[TASK INPUTS]:

◇ ◇ ◇ ◇

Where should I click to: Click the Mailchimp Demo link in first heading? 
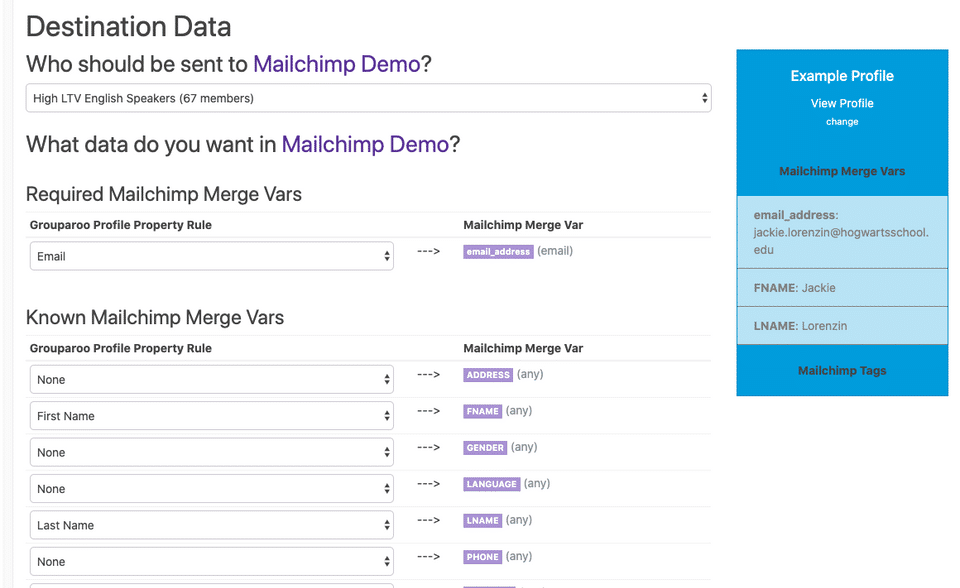click(x=336, y=64)
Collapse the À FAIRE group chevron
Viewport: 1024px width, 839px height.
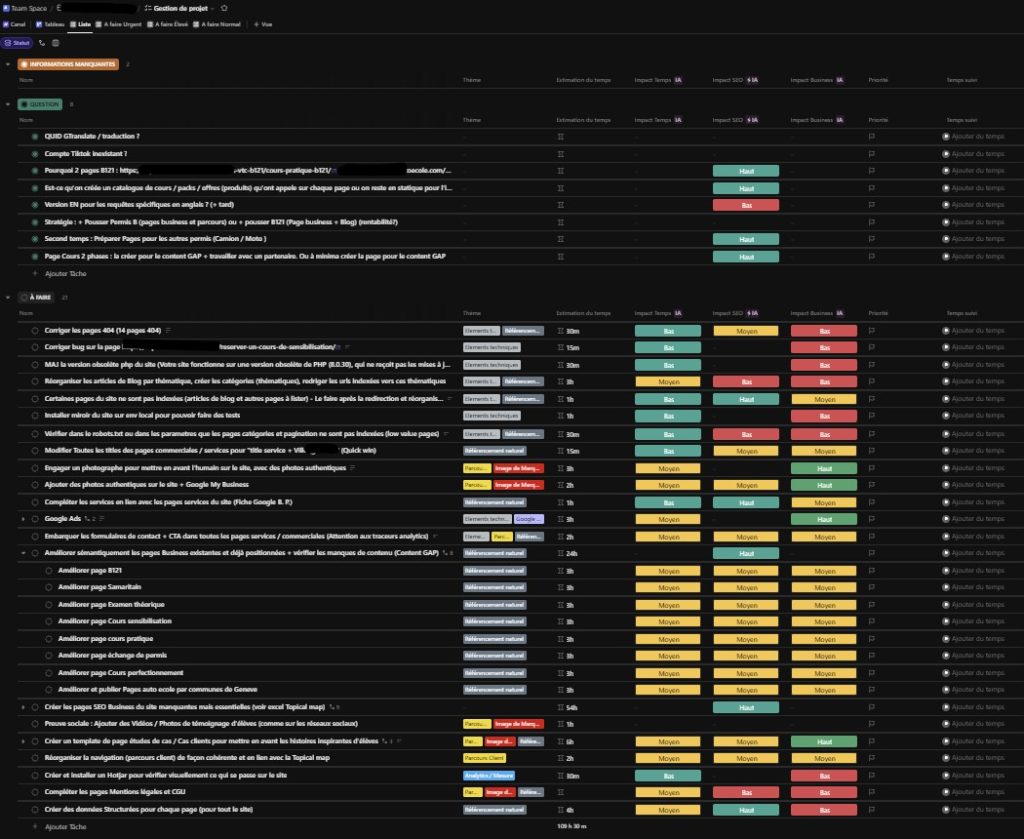[9, 297]
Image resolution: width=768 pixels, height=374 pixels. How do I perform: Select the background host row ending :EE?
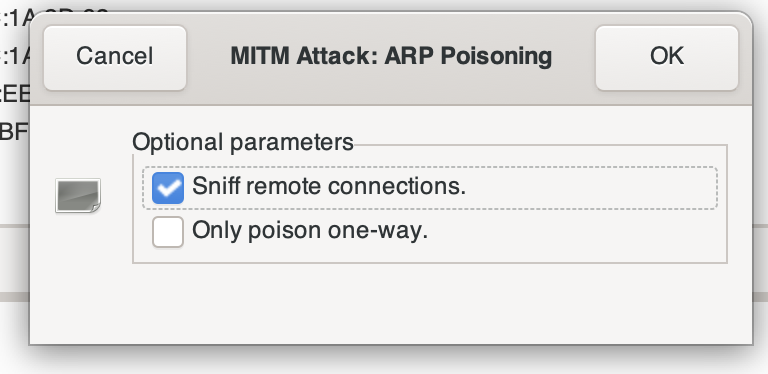(15, 94)
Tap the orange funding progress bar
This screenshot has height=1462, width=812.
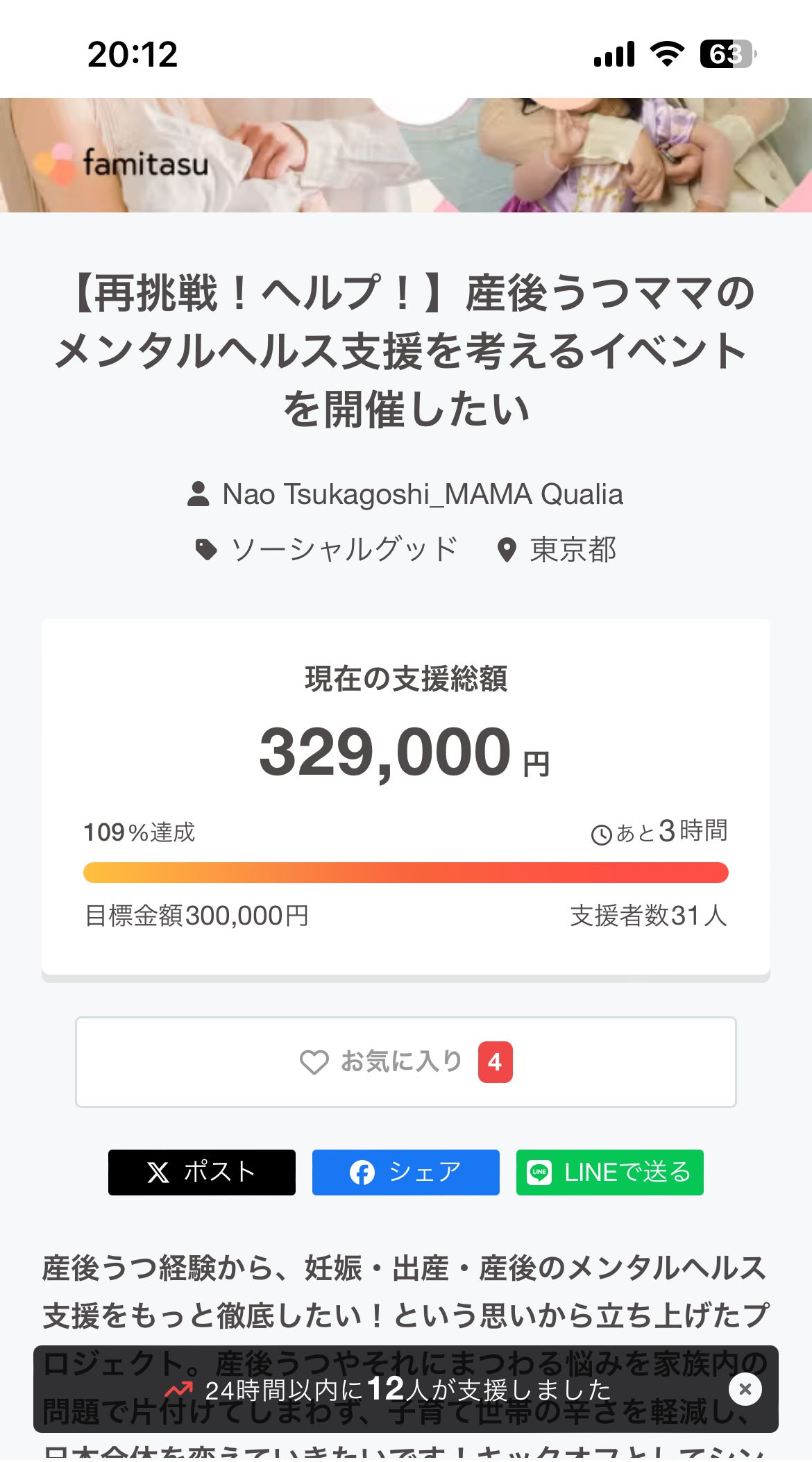[405, 873]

◇ ◇ ◇ ◇

[GIVEN TASK]:
Reproduce every item above word for word, leaving the pictures out.

[SOLVED EXERCISE]:
Where should I click to: Click the Mailchimp Demo link in first heading? 
click(x=336, y=64)
Collapse the À FAIRE group chevron
Viewport: 1024px width, 839px height.
[9, 297]
Image resolution: width=768 pixels, height=374 pixels. How do I perform: Select the background host row ending :EE?
(15, 94)
Tap the orange funding progress bar
This screenshot has height=1462, width=812.
[405, 873]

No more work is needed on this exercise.